DORA and UK firms: what the EU regulation means for your operations
The EU Digital Operational Resilience Act (DORA), which applied from 17 January 2025, imposes a comprehensive ICT risk management framework on financial entities operating within the EU. While DORA is an EU instrument and does not directly apply to UK-only entities, UK-headquartered financial firms with EU-regulated subsidiaries, branches, or significant third-country firm designations are firmly within scope. For many large UK financial groups, DORA creates a parallel compliance obligation that runs alongside the FCA and PRA's domestic operational resilience framework — and the two frameworks, while conceptually aligned, differ significantly in their technical requirements.
DORA's scope covers a broad range of financial entities including credit institutions, investment firms, insurance and reinsurance undertakings, payment institutions, e-money institutions, and fund managers. It also brings critical ICT third-party service providers (CTPPs) — primarily large cloud providers and data analytics firms — under direct EU supervision for the first time. UK firms that provide ICT services to EU financial entities may themselves be designated as CTPPs and subject to oversight by the joint supervisory team constituted by the ESAs. This is a significant extraterritorial element that UK firms in the technology-for-finance sector need to assess carefully.
The five pillars of DORA — ICT risk management, ICT incident classification and reporting, digital operational resilience testing, ICT third-party risk management, and information sharing — each impose specific obligations. On incident reporting, DORA requires classification of major ICT-related incidents and significant cyber threats, with initial notification to competent authorities within four hours of classification, intermediate reports within 72 hours, and final reports within one month. UK firms operating EU entities must ensure their incident management procedures can deliver these timelines, which are tighter than those currently applicable under the FCA's SUP 15 notifications regime for most incident types.
DORA's threat-led penetration testing (TLPT) requirement applies to significant financial entities (broadly those meeting systemic importance criteria) on a three-year cycle, using a framework based on TIBER-EU. The test must cover live production systems and must be conducted by certified external testers. For UK groups, the question of whether a TLPT conducted for an EU subsidiary also satisfies the FCA's CBEST expectations (where applicable) is a matter requiring early engagement with both regulators. There is alignment in philosophy but not in the precise technical standards.

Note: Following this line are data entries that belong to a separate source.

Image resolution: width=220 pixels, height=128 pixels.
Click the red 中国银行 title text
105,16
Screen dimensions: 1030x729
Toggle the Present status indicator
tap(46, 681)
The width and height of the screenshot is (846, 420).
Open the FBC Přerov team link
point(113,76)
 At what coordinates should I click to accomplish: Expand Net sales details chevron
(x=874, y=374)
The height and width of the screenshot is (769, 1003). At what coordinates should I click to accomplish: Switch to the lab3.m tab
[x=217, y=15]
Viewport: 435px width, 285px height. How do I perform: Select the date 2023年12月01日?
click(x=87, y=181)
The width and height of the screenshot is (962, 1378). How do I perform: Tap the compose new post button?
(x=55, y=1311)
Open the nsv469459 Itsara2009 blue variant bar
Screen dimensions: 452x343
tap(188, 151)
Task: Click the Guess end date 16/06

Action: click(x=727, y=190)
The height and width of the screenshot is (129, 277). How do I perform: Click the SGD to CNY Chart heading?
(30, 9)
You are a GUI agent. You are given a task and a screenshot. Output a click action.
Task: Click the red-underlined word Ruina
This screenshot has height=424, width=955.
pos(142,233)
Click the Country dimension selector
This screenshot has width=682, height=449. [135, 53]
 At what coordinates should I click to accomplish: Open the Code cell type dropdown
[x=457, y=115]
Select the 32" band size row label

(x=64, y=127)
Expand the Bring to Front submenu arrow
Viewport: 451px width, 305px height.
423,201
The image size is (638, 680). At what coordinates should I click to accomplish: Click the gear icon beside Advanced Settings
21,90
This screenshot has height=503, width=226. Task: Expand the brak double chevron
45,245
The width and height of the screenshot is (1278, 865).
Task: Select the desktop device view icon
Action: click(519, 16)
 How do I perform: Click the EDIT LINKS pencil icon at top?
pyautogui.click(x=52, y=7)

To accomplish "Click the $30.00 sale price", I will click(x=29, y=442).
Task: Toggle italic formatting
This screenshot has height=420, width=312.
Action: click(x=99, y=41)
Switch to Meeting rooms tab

UK divergence and gap analysis
UK firms with EU operations should map their existing FCA/PRA operational resilience and ICT risk documentation against DORA's requirements, identify gaps — particularly in ICT register maintenance, concentration risk reporting, and CTPP contractual requirements — and develop a remediation plan. Firms that have already invested heavily in compliance with the FCA's operational resilience framework will have a head start, but should not assume equivalence without a structured gap analysis.